UJ Women
- Full name: University of Johannesburg Women's Rugby Union Team
- Nickname(s): "Orange Army"
- Ground(s): UJ Stadium
- Director of Rugby: Tumi Leseke
- Coach(es): Bongiwe Nhleko
- Captain(s): Prescilla Sithole
- League(s): Women's Varsity Cup Castle Lager Pirates Grand Challenge
- 2024: 5th

= UJ Women =

The University of Johannesburg Women's Rugby union team, commonly known as UJ Women, is the women's rugby union club representing the University of Johannesburg based in Auckland Park, Gauteng who compete in the FNB Women's Varsity Cup and the Castle Lager Pirates Grand Challenge.

== Rugby 15's ==
They were runners-up in the inaugural FNB Women's Varsity Cup after a 63-9 defeat to Maties Women.
* * * * * * * * *
> _WHAT IS ASKED_:
a – According to the UJ Women rugby article, who captains the team?
b – Please say whether each statement agrees with the UJ Women rugby article, giving yes or no and quoting the deciding words: (i) The team's home ground is UJ Stadium. (ii) The team won the inaugural FNB Women's Varsity Cup. (iii) The university the team represents is based in Pretoria.
c – Write the next part of the UJ Women rugby article, picking up after its final sentence.

> _SOURCE DATA_:
* * * * * * * * *
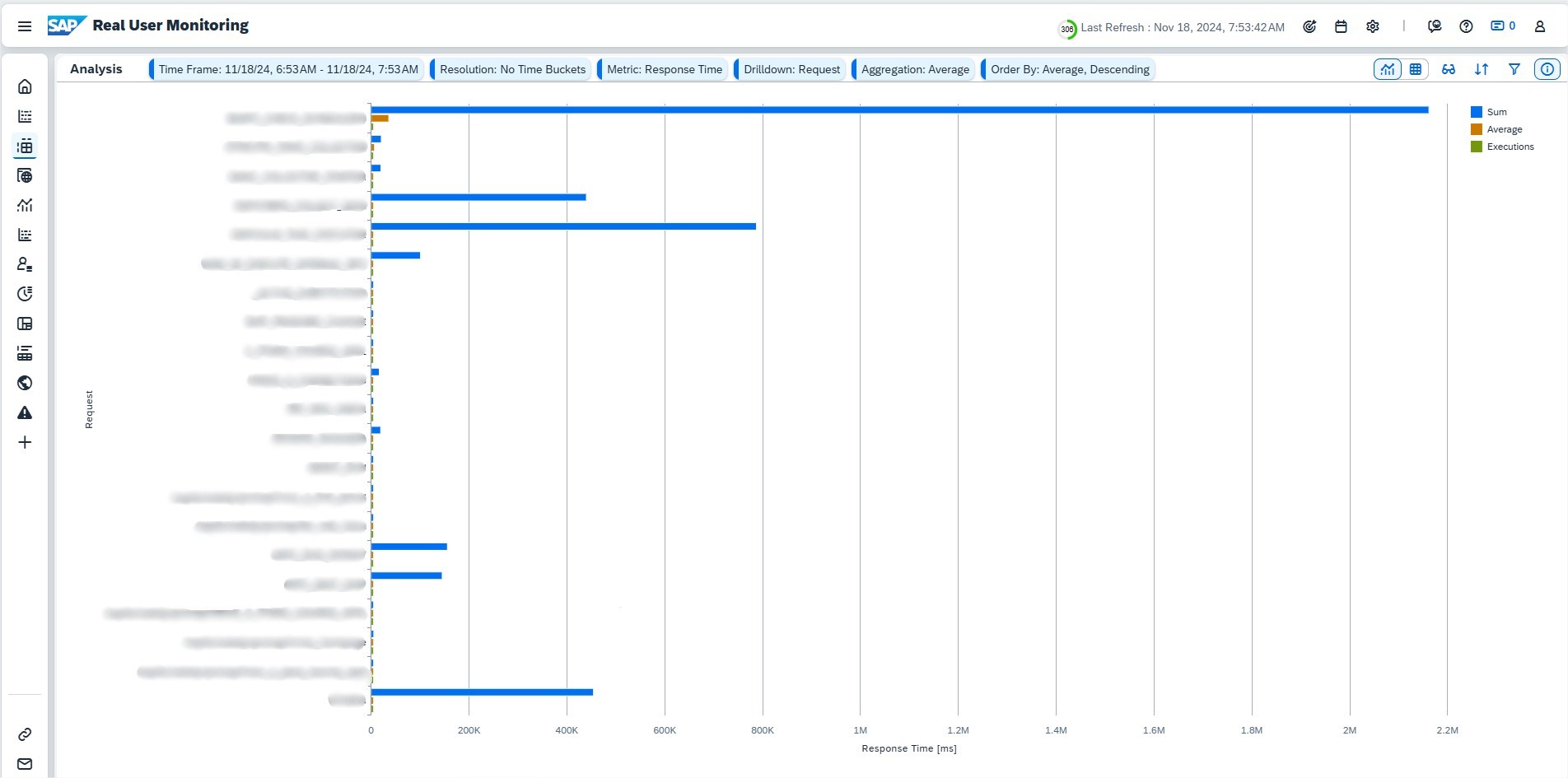Click the blue Sum legend swatch

pyautogui.click(x=1477, y=112)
* * * * * * * * *
> _TASK-BY-TASK ANSWERS_:
a – Prescilla Sithole.

b –
(i) Yes: "Ground(s): UJ Stadium"
(ii) No: "They were runners-up in the inaugural FNB Women's Varsity Cup"
(iii) No: "based in Auckland Park, Gauteng"

c –
The team plays also competes in the Castle Lager Pirates Grand Challenge.

== Rugby 7's ==
UJ Women's Rugby Sevens team, also UJ Women's 7s, is the rugby sevens club representing the University of Johannesburg based in Johannesburg, Gauteng.

They were crowned the 2022 Varsity Women’s 7s champions after defeating the University of Fort Hare 17-5 in the final.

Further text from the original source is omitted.